Clearly, this has had a positive effect on Cantor’s music. There’s a relaxed ease to the sessions, whether it’s in the chugging rhythms of “I Could See it Coming”, which combines insular bedroom pop with elegant guitar leads, or the sparse power-pop of “Miriam Underwater”, full of memorable melodies wrapping around a mystical love story. “In your new form, we cannot speak, but I still know you,” Cantor sings, “I couldn’t tell you, but you’re breaking my heart.” The gentle, hushed approach and irresistible melodies of “Blue Timing” are right in Cantor’s wheelhouse, with muted drums and a relaxed country-rock vibe carrying the song along, with wonderful sonic surprises popping up here and there, from the aching, Jerry Garcia-inspired guitar leads to bits of Hunter Diamond’s clarinet running through a harmonizer (completely unexpected, but breathtakingly eloquent).

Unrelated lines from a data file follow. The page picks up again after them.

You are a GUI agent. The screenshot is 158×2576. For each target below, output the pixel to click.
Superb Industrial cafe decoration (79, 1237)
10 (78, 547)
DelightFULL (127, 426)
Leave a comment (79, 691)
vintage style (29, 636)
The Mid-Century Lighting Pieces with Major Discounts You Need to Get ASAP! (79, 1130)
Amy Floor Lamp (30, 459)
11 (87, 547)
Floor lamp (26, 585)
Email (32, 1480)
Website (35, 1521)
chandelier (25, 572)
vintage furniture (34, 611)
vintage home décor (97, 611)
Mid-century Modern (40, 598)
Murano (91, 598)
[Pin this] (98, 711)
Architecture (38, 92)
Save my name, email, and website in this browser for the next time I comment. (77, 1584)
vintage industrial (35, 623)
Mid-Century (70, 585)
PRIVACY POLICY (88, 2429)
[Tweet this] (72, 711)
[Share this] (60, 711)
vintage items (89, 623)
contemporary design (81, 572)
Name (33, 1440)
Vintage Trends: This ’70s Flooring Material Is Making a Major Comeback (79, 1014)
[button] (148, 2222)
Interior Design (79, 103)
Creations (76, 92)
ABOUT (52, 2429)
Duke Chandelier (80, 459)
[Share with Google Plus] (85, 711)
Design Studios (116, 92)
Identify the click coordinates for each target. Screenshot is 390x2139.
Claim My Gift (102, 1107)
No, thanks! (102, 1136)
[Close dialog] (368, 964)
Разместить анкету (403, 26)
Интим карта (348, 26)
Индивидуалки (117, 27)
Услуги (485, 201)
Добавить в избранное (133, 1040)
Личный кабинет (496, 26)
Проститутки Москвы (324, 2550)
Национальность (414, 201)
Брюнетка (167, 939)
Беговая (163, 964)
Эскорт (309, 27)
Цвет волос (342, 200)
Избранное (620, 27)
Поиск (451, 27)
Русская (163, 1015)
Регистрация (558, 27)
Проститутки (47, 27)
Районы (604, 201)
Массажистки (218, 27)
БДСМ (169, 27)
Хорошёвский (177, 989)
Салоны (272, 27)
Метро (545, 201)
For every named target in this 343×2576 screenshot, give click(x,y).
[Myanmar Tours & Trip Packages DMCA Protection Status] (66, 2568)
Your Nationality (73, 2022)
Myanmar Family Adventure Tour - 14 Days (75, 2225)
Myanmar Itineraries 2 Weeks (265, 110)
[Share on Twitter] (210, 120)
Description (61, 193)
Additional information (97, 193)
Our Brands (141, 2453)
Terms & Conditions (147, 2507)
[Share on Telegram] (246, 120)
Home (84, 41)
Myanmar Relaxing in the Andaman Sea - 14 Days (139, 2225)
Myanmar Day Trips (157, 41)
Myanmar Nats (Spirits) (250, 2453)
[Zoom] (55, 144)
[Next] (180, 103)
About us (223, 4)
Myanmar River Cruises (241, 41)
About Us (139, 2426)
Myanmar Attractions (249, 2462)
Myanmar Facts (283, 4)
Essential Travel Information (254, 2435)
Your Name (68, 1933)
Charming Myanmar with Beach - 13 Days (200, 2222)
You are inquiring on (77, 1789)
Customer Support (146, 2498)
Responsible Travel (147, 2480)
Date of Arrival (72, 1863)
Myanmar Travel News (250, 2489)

Elsewhere, there are bits of minor-key folk that recall intimate 1970s AM radio singles, as on “Spend Your Gift Well”, a reflective, waltz tempo track aided by simmering pedal steel before a noisy but still somewhat understated lead guitar wraps up the song as if Nels Cline ducked out of a Wilco session to help out Cantor and friends.

In this case, the Wilco reference is hard to ignore – fans of Jeff Tweedy‘s songwriting and the postmodern-yet-traditional approach to the songs can bring up inevitable comparisons. Indeed, Wilco fans will find much to admire here, especially those who have embraced Tweedy’s overt shifts into experimental moments. Whether intentional or not, Cantor seems to be following that template to a certain degree – songs like “Right in Your Eye” are deceptively warm and intimate, as the listener bops along to the easy midtempo rhythm while gorgeous strings, aching pedal steel, and ethereal backing vocals are added to the mix. At the song’s conclusion, in the last minute or so, it suddenly shifts to a dreamlike instrumental section with bells, synthesizers, and distortion acting like a wormhole into an unknown land.  

What Cantor and the sublime, highly skilled musicians backing him have done is create something unique and forward-thinking while still clearly basking in the rays of traditional rock, country, and folk. Minor Moon’s The Light Up Waltz is deeply adventurous but still has a sharp, reflective eye on the rearview mirror.